WORK TO BE COMPLETED: Give back each of the rows below line for line, without changing anything. Leave the pictures out.

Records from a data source
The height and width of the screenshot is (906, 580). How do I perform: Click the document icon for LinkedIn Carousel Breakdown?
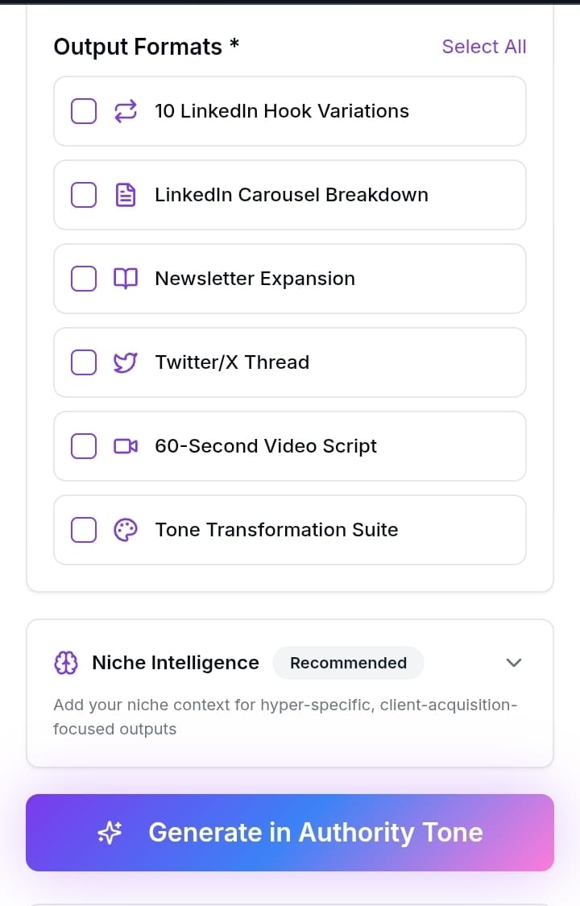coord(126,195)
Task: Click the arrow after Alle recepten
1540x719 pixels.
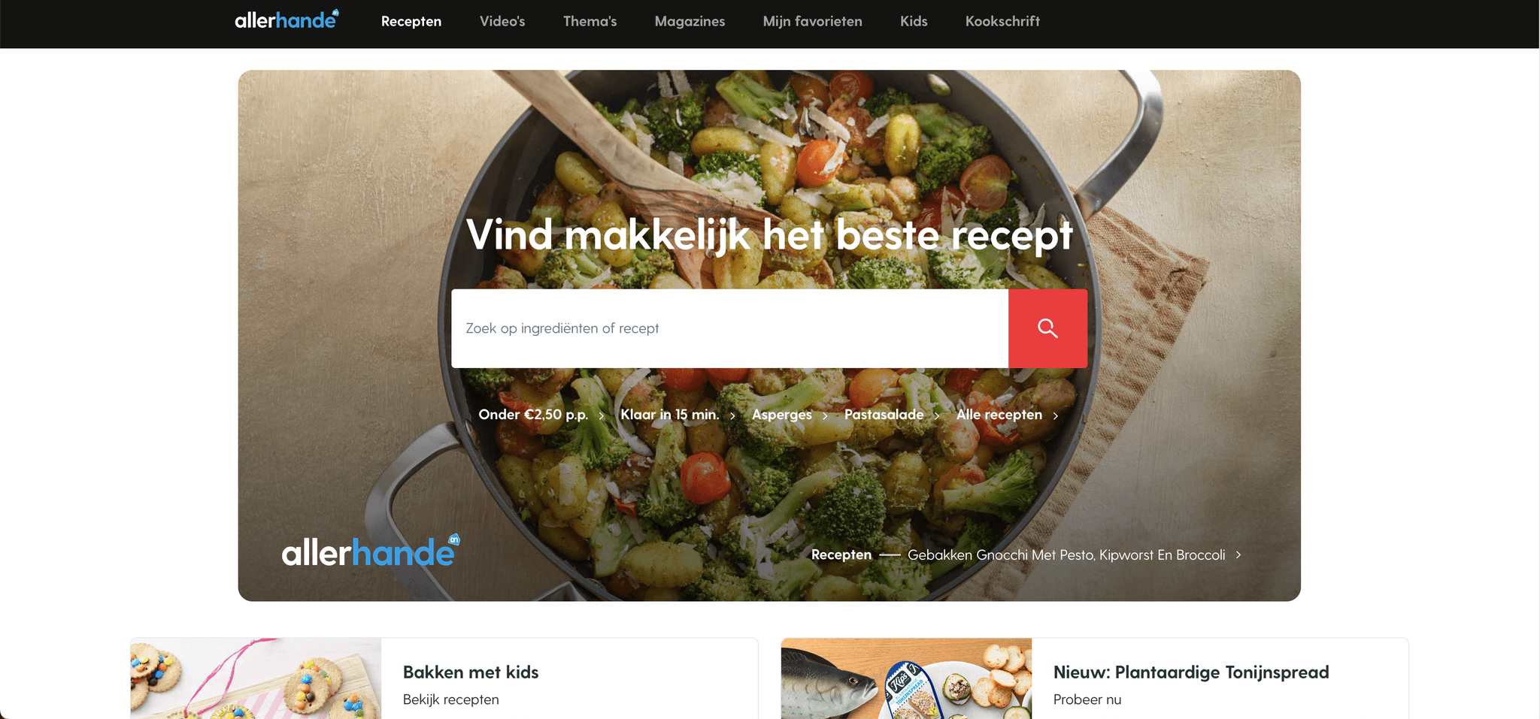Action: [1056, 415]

COMPLETE OUTPUT:
The height and width of the screenshot is (906, 580). How do I perform: Click the document icon for LinkedIn Carousel Breakdown?
coord(126,195)
Task: Click the arrow after Alle recepten
1540x719 pixels.
Action: [1056, 415]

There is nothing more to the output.